See also: index, architecture, operations, security
Server Component Architecture¶
MySQL's server layer is shared across all storage engines. It handles connection establishment, authentication, SQL parsing, optimisation, and execution plan dispatch.
graph TB
CLIENT["Client Connection<br/>(mysql / connector)"]
CONN["Connection Handler<br/>(Thread-per-connection or ThreadPool)"]
PARSE["SQL Parser<br/>(Lexer + Yacc/Bison)"]
PREP["Preprocessor<br/>(Resolve tables, columns, views)"]
OPT["Query Optimizer<br/>(Cost-based)"]
EXEC["Query Executor<br/>(Iterator executor)"]
CACHE["Query Cache<br/>(Removed in 8.0)"]
API["Handler API<br/>(Storage Engine Interface)"]
INNODB["InnoDB Storage Engine"]
MYISAM["MyISAM Engine"]
OTHER["Other Engines<br/>(Memory, Archive, NDB)"]
CLIENT --> CONN
CONN --> PARSE
PARSE --> PREP
PREP --> OPT
OPT --> EXEC
EXEC --> API
API --> INNODB
API --> MYISAM
API --> OTHER
style INNODB fill:#e8f5e9,stroke:#4caf50,color:#000
style OPT fill:#fff3e0,stroke:#ff9800,color:#000
Connection Management¶
Each client connection gets its own thread (or is serviced by a thread pool when using the thread pool plugin).
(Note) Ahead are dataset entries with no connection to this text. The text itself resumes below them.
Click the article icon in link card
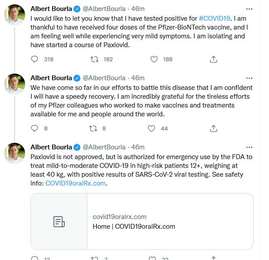 point(59,222)
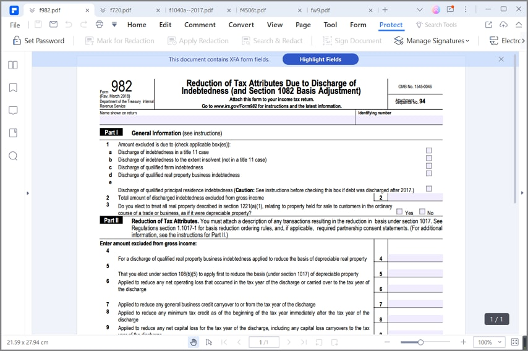
Task: Click the Highlight Fields button
Action: pos(320,59)
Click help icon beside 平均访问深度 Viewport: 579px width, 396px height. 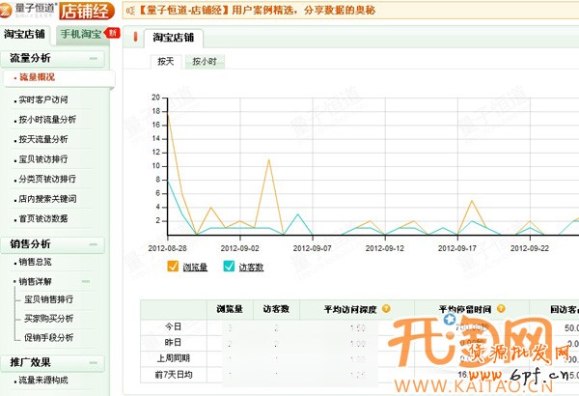[x=386, y=309]
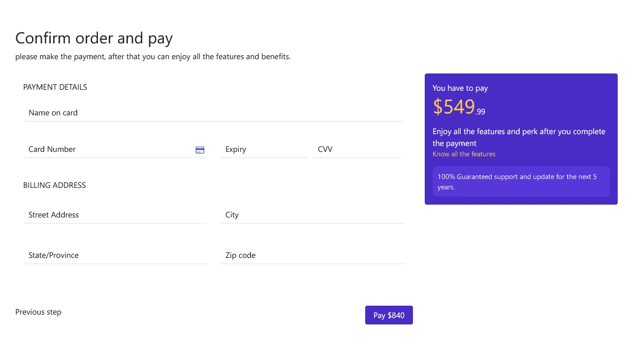
Task: Click the features and perks description text
Action: [519, 137]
The connection thread handles authentication, receives SQL statements, and returns results. MySQL supports both TCP/IP and Unix socket connections.
Query Optimizer¶
MySQL uses a cost-based optimizer that estimates the cost of alternative execution plans by considering table statistics, index cardinality, and available access paths. Key optimizer features include:
- Range optimisation -- scans only the relevant index range.
- Index merge -- uses multiple indexes for a single table access.
- Hash joins -- available since MySQL 8.0.20 for equi-join conditions, replacing the older nested-loop-only approach.
- Subquery materialisation -- materialises subquery results into a temporary table.
- Window functions -- natively supported since 8.0.
InnoDB Storage Engine¶
InnoDB is the transactional storage engine that provides ACID compliance, row-level locking, and crash recovery. It is the default and recommended engine for most workloads.
graph TB
subgraph "InnoDB Memory Structures"
BP["Buffer Pool<br/>(data + index pages)"]
CB["Change Buffer<br/>(secondary index modifications)"]
AHI["Adaptive Hash Index"]
LB["Log Buffer<br/>(redo log entries)"]
end
subgraph "InnoDB Disk Structures"
TS["System Tablespace<br/>(ibdata1)"]
FPT["File-Per-Table<br/>Tablespaces (.ibd)"]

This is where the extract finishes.